Understanding the Direction:

• The notation $\text{S40}^\circ\text{W}$ means that the vector points 40° West of the South direction.

Decomposition into Components:

We can decompose the vector into its South and West components using trigonometry:

1. The Southward component ($v_y$) is along the negative $y$-axis.
2. The Westward component ($v_x$) is along the negative $x$-axis.

For a vector of magnitude $110 \, \text{m/s}$:

$v_y = 110 \cdot \cos(40^\circ)$ $v_x = 110 \cdot \sin(40^\circ)$

Let's calculate these components.The components of the velocity vector $\vec{v}$ are:

• Southward component ($v_y$): $84.26 \, \text{m/s}$
• Westward component ($v_x$): $70.71 \, \text{m/s}$

This means the object is moving at a speed of $84.26 \, \text{m/s}$ southward and $70.71 \, \text{m/s}$ westward.

Would you like more details on this, or do you have any further questions?

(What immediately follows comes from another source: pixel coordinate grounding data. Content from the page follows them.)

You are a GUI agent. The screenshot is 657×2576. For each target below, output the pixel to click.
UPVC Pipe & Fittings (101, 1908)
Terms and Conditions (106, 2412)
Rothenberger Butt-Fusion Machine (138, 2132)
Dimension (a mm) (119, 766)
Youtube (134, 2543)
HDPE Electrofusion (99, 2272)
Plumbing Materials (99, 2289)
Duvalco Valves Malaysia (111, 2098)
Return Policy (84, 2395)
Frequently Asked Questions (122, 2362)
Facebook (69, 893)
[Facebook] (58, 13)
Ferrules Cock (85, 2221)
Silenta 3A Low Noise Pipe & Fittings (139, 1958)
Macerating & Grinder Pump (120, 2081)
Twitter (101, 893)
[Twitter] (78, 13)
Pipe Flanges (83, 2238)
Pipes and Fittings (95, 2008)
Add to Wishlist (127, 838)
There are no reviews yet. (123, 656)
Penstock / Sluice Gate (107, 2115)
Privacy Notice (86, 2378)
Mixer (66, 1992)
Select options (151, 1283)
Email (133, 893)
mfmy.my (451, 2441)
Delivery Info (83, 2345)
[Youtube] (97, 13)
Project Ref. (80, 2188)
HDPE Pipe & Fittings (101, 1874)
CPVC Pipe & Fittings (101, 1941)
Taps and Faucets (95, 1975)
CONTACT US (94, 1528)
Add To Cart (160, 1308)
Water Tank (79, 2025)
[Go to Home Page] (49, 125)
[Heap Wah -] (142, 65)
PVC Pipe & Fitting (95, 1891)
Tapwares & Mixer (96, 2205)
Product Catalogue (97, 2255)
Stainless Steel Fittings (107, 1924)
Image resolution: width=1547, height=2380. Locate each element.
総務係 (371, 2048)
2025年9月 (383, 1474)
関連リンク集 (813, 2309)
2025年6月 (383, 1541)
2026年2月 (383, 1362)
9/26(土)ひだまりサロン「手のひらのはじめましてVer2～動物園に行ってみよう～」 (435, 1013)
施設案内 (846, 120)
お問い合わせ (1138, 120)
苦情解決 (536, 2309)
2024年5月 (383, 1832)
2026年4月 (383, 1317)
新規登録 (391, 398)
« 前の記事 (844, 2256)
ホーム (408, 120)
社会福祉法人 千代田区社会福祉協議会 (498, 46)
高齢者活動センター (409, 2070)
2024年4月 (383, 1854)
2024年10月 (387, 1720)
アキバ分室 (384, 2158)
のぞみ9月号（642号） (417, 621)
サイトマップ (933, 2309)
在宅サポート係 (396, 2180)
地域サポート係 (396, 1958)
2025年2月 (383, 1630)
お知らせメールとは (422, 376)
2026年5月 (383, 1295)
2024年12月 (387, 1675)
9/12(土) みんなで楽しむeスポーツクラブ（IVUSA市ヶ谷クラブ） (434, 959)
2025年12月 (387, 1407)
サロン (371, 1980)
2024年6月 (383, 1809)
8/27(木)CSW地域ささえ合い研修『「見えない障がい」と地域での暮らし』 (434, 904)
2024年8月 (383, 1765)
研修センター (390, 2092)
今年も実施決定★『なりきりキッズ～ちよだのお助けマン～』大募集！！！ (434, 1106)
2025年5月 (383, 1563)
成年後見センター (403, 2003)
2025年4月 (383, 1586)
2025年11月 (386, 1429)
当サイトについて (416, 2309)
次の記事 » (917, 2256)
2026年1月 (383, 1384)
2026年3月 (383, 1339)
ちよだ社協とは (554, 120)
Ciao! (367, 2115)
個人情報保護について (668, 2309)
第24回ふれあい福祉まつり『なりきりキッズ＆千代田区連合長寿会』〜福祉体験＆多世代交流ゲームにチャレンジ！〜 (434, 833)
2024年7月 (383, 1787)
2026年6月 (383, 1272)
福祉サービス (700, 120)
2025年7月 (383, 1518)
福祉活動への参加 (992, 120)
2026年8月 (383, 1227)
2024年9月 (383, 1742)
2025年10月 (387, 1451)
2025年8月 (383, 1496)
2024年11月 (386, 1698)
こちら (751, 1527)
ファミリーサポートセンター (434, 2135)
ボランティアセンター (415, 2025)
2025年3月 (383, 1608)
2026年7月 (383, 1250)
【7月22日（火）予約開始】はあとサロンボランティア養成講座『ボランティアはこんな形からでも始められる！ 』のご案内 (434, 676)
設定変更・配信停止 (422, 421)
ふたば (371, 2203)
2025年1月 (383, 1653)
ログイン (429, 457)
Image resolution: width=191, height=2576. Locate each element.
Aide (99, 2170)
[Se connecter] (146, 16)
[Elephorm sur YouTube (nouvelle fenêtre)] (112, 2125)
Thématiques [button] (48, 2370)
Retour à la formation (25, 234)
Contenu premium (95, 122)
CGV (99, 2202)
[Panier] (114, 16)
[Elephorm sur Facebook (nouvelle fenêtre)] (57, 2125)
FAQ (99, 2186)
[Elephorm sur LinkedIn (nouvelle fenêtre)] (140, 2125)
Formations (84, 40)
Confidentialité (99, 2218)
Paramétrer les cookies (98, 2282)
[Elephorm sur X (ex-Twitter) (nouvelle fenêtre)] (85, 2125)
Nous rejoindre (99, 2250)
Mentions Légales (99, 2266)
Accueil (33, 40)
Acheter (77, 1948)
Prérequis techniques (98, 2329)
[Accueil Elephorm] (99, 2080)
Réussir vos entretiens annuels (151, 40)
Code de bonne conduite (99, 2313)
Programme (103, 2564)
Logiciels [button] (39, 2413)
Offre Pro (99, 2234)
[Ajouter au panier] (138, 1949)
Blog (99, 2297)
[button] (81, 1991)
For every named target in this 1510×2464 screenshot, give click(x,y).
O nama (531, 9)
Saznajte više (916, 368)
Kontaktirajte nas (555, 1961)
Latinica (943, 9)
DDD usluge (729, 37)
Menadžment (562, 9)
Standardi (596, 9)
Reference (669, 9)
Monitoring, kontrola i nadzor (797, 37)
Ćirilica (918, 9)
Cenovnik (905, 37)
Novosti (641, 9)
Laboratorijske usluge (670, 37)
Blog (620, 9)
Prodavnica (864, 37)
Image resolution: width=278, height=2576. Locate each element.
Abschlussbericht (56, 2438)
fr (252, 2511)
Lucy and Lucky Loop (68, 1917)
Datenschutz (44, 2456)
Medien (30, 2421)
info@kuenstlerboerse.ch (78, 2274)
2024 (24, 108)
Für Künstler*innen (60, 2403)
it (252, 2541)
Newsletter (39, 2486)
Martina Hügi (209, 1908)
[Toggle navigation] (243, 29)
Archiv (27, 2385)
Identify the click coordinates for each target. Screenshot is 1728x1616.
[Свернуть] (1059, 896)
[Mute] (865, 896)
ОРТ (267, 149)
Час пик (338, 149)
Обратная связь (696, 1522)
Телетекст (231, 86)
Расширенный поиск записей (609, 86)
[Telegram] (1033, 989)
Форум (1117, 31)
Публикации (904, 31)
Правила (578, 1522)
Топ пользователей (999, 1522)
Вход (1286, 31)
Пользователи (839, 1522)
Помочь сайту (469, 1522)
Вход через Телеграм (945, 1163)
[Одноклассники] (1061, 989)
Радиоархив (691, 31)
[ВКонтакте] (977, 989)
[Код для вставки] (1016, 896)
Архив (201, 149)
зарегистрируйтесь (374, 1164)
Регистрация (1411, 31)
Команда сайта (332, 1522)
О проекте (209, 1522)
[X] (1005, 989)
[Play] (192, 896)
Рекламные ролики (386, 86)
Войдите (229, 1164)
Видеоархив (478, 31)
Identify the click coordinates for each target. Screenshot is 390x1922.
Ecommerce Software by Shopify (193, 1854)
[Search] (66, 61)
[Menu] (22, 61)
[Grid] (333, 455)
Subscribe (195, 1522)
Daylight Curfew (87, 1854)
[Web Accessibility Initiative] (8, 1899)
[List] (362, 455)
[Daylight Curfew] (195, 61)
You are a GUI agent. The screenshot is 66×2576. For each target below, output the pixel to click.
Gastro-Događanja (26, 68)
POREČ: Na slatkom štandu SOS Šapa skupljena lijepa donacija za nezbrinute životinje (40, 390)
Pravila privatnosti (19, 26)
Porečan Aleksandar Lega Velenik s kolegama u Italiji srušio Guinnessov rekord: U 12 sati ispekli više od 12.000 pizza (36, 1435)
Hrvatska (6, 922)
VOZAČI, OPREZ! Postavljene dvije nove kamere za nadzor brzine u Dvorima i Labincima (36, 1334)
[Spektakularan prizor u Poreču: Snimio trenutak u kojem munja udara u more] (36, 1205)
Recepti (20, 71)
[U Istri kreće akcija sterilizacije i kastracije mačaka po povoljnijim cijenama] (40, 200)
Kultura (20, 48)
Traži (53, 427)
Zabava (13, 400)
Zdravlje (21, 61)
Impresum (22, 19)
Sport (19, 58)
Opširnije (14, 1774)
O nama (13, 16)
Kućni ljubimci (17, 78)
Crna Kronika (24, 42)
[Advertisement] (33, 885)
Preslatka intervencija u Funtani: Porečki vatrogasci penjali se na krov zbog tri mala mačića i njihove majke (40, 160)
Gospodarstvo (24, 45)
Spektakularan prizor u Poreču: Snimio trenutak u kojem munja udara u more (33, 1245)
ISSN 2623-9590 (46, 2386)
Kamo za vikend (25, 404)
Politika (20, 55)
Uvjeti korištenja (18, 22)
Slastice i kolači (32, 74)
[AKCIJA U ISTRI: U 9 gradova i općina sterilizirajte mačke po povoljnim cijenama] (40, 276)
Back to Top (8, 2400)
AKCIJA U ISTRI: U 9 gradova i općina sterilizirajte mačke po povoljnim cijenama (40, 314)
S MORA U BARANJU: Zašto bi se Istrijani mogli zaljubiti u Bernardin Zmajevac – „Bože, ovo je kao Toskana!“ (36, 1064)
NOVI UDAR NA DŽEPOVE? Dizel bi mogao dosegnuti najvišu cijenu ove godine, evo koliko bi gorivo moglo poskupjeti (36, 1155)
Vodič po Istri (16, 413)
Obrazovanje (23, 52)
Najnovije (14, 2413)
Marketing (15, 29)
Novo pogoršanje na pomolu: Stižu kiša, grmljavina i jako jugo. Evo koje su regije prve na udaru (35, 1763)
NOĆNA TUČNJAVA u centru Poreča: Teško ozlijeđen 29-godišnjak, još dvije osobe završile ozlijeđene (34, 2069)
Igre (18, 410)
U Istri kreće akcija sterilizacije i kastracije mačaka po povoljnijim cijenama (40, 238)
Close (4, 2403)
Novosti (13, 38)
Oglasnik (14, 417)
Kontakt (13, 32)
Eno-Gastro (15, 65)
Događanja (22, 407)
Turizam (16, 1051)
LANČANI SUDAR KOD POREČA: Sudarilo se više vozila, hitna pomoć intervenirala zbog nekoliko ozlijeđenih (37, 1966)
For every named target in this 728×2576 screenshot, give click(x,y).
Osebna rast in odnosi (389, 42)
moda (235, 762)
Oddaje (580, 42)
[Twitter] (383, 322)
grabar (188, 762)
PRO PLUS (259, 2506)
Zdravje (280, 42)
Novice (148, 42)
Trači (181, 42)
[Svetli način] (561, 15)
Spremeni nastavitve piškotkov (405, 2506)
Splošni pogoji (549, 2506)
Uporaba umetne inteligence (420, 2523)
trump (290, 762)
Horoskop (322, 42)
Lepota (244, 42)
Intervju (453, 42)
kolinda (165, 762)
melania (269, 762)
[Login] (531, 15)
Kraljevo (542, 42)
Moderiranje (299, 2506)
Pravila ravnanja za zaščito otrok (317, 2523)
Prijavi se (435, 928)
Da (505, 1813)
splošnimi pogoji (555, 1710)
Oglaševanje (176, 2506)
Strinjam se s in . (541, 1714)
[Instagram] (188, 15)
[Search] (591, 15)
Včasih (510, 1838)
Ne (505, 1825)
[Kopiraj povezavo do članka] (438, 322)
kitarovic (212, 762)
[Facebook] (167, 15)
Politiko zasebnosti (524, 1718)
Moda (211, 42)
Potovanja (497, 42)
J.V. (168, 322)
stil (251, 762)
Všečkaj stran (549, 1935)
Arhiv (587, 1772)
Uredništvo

Here are some related questions for practice:

1. How would the components change if the direction was $\text{N40}^\circ\text{E}$?
2. What is the magnitude of the vector if only the Southward component is doubled?
3. What is the total displacement in 5 seconds along this velocity?
4. How would the components be affected if the magnitude of the velocity increased to $150 \, \text{m/s}$?
5. Can you express the vector in terms of unit vectors $\hat{i}$ and $\hat{j}$?

Tip: For vectors, always check the reference direction when decomposing to avoid sign errors in your components.